TASK REQUIREMENTS =>
The required answer is each line in the entries below where "will" occurs.

THE INPUT =>
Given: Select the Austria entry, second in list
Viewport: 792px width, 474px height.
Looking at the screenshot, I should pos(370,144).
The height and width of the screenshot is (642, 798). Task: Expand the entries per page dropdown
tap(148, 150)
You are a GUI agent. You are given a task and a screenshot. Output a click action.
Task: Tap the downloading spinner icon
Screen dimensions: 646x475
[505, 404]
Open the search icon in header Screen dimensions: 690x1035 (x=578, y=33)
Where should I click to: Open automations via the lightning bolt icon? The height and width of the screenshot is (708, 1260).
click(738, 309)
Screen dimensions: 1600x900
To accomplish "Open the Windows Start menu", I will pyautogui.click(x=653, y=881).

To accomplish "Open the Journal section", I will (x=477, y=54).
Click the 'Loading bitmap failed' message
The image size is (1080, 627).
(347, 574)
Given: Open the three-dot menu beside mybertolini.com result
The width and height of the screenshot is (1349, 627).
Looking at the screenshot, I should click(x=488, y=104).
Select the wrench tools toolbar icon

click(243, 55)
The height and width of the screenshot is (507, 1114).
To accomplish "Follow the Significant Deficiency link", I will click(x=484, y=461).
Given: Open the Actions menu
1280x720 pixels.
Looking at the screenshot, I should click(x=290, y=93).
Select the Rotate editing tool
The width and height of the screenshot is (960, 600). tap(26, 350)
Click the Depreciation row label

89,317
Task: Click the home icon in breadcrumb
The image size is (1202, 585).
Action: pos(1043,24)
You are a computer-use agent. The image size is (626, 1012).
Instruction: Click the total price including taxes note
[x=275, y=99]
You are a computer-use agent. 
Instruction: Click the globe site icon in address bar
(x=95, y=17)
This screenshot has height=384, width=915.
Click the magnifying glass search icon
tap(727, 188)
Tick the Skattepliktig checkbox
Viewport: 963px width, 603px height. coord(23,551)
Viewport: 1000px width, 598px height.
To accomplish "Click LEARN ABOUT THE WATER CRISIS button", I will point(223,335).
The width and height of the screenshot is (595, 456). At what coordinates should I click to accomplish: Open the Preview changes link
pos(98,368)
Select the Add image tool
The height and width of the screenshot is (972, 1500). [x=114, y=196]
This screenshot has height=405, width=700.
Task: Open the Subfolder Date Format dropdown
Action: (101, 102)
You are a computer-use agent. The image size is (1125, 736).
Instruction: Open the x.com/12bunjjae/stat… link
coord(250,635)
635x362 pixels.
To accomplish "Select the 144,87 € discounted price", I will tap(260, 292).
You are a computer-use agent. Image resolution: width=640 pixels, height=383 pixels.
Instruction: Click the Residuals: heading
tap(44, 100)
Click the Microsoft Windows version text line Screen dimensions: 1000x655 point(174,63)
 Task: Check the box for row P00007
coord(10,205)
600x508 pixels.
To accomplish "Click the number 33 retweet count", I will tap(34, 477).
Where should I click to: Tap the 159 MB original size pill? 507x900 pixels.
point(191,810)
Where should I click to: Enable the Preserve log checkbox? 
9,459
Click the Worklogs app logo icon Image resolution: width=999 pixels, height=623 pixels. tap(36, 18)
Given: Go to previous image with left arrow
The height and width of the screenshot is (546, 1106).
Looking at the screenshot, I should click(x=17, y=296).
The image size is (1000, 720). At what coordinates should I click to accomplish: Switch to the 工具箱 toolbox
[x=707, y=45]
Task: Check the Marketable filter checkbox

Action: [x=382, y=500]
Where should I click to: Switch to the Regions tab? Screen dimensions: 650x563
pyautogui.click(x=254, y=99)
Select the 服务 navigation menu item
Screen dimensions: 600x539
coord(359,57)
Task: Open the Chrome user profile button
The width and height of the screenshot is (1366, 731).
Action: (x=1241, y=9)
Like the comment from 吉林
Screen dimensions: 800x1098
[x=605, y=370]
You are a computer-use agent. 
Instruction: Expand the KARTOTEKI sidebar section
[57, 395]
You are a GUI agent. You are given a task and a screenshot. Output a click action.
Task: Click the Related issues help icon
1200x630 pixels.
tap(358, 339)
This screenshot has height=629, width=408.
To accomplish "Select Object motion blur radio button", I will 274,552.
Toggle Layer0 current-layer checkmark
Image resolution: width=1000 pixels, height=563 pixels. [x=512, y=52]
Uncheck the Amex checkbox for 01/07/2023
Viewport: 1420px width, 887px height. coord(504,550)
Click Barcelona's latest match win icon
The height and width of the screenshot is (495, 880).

OUTPUT FOR THIS EXERCISE =>
To accomplish "Open the Windows Start menu", I will pyautogui.click(x=653, y=881).
To accomplish "Open the Journal section", I will (x=477, y=54).
To accomplish "Follow the Significant Deficiency link", I will click(x=484, y=461).
To accomplish "Click LEARN ABOUT THE WATER CRISIS button", I will point(223,335).
To accomplish "Select the 144,87 € discounted price", I will tap(260, 292).
To accomplish "Click the number 33 retweet count", I will tap(34, 477).
To accomplish "Select Object motion blur radio button", I will 274,552.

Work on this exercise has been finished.